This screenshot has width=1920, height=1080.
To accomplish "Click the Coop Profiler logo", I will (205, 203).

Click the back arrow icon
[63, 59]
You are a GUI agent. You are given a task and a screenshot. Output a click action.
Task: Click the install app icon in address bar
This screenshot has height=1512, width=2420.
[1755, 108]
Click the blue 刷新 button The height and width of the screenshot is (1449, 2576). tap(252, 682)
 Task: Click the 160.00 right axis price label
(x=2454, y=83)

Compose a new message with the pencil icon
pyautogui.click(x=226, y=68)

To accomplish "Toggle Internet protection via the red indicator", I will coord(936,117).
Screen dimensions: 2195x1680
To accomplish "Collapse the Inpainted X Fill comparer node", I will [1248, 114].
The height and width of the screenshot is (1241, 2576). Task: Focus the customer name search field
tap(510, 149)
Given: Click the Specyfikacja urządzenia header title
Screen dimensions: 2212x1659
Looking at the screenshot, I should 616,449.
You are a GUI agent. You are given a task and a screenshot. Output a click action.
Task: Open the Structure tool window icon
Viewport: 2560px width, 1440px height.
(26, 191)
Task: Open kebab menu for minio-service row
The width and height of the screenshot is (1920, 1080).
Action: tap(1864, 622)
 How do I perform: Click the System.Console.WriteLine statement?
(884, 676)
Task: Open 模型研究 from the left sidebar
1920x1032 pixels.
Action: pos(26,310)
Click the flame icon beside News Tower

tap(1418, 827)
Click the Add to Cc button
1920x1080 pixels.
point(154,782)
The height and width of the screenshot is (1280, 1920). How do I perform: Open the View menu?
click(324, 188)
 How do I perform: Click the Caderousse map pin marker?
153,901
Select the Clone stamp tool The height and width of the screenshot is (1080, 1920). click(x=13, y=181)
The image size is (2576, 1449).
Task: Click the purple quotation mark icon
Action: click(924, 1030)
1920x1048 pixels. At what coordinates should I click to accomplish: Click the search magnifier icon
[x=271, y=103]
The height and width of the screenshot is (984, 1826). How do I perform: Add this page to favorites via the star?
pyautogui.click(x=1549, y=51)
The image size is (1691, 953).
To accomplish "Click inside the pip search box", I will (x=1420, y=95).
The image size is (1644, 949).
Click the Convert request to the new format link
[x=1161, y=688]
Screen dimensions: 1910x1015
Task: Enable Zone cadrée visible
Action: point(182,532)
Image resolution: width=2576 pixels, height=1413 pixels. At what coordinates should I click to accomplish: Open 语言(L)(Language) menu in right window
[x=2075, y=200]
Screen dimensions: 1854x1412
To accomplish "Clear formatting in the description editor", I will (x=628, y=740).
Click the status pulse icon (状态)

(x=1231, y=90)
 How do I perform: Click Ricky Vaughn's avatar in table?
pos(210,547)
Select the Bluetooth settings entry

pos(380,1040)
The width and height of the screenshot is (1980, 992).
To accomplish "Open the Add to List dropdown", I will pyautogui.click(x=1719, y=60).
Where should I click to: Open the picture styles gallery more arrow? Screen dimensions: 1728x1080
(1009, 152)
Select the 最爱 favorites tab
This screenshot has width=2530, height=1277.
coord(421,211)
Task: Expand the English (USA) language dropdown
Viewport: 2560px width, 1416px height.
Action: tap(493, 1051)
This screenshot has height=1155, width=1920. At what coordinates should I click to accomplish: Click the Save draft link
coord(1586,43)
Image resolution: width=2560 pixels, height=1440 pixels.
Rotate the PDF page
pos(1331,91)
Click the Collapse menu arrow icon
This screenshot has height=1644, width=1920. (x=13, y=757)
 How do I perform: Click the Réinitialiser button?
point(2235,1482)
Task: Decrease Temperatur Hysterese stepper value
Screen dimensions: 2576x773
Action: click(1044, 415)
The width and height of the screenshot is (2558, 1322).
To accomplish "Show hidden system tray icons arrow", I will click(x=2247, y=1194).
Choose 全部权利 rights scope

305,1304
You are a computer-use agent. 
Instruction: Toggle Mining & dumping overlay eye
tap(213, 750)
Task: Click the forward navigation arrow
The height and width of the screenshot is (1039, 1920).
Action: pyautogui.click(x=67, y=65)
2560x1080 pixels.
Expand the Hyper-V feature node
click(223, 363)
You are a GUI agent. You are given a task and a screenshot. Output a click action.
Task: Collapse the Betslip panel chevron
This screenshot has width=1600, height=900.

Your instructions:
The material shown above is to be retyped in full, without alteration.

Answer to this exercise:
This screenshot has width=1920, height=1080.
To accomplish "Click the Coop Profiler logo", I will (205, 203).

Click the back arrow icon
[63, 59]
You are a GUI agent. You are given a task and a screenshot. Output a click action.
Task: Click the install app icon in address bar
This screenshot has height=1512, width=2420.
[1755, 108]
Click the blue 刷新 button The height and width of the screenshot is (1449, 2576). tap(252, 682)
 Task: Click the 160.00 right axis price label
(x=2454, y=83)

Compose a new message with the pencil icon
pyautogui.click(x=226, y=68)

To accomplish "Toggle Internet protection via the red indicator", I will coord(936,117).
Screen dimensions: 2195x1680
To accomplish "Collapse the Inpainted X Fill comparer node", I will [1248, 114].
The height and width of the screenshot is (1241, 2576). Task: Focus the customer name search field
tap(510, 149)
Given: Click the Specyfikacja urządzenia header title
Screen dimensions: 2212x1659
Looking at the screenshot, I should 616,449.
You are a GUI agent. You are given a task and a screenshot. Output a click action.
Task: Open the Structure tool window icon
Viewport: 2560px width, 1440px height.
(26, 191)
Task: Open kebab menu for minio-service row
The width and height of the screenshot is (1920, 1080).
Action: tap(1864, 622)
 How do I perform: Click the System.Console.WriteLine statement?
(884, 676)
Task: Open 模型研究 from the left sidebar
1920x1032 pixels.
Action: pos(26,310)
Click the flame icon beside News Tower

tap(1418, 827)
Click the Add to Cc button
1920x1080 pixels.
point(154,782)
The height and width of the screenshot is (1280, 1920). How do I perform: Open the View menu?
click(324, 188)
 How do I perform: Click the Caderousse map pin marker?
153,901
Select the Clone stamp tool The height and width of the screenshot is (1080, 1920). click(x=13, y=181)
The image size is (2576, 1449).
Task: Click the purple quotation mark icon
Action: click(924, 1030)
1920x1048 pixels. At what coordinates should I click to accomplish: Click the search magnifier icon
[x=271, y=103]
The height and width of the screenshot is (984, 1826). How do I perform: Add this page to favorites via the star?
pyautogui.click(x=1549, y=51)
The image size is (1691, 953).
To accomplish "Click inside the pip search box", I will (x=1420, y=95).
The image size is (1644, 949).
Click the Convert request to the new format link
[x=1161, y=688]
Screen dimensions: 1910x1015
Task: Enable Zone cadrée visible
Action: point(182,532)
Image resolution: width=2576 pixels, height=1413 pixels. At what coordinates should I click to accomplish: Open 语言(L)(Language) menu in right window
[x=2075, y=200]
Screen dimensions: 1854x1412
To accomplish "Clear formatting in the description editor", I will (x=628, y=740).
Click the status pulse icon (状态)

(x=1231, y=90)
 How do I perform: Click Ricky Vaughn's avatar in table?
pos(210,547)
Select the Bluetooth settings entry

pos(380,1040)
The width and height of the screenshot is (1980, 992).
To accomplish "Open the Add to List dropdown", I will pyautogui.click(x=1719, y=60).
Where should I click to: Open the picture styles gallery more arrow? Screen dimensions: 1728x1080
(1009, 152)
Select the 最爱 favorites tab
This screenshot has width=2530, height=1277.
coord(421,211)
Task: Expand the English (USA) language dropdown
Viewport: 2560px width, 1416px height.
Action: tap(493, 1051)
This screenshot has height=1155, width=1920. At what coordinates should I click to accomplish: Click the Save draft link
coord(1586,43)
Image resolution: width=2560 pixels, height=1440 pixels.
Rotate the PDF page
pos(1331,91)
Click the Collapse menu arrow icon
This screenshot has height=1644, width=1920. (x=13, y=757)
 How do I perform: Click the Réinitialiser button?
point(2235,1482)
Task: Decrease Temperatur Hysterese stepper value
Screen dimensions: 2576x773
Action: click(1044, 415)
The width and height of the screenshot is (2558, 1322).
To accomplish "Show hidden system tray icons arrow", I will click(x=2247, y=1194).
Choose 全部权利 rights scope

305,1304
You are a computer-use agent. 
Instruction: Toggle Mining & dumping overlay eye
tap(213, 750)
Task: Click the forward navigation arrow
The height and width of the screenshot is (1039, 1920).
Action: pyautogui.click(x=67, y=65)
2560x1080 pixels.
Expand the Hyper-V feature node
click(223, 363)
You are a GUI agent. You are given a task and a screenshot. Output a click action.
Task: Collapse the Betslip panel chevron
This screenshot has width=1600, height=900.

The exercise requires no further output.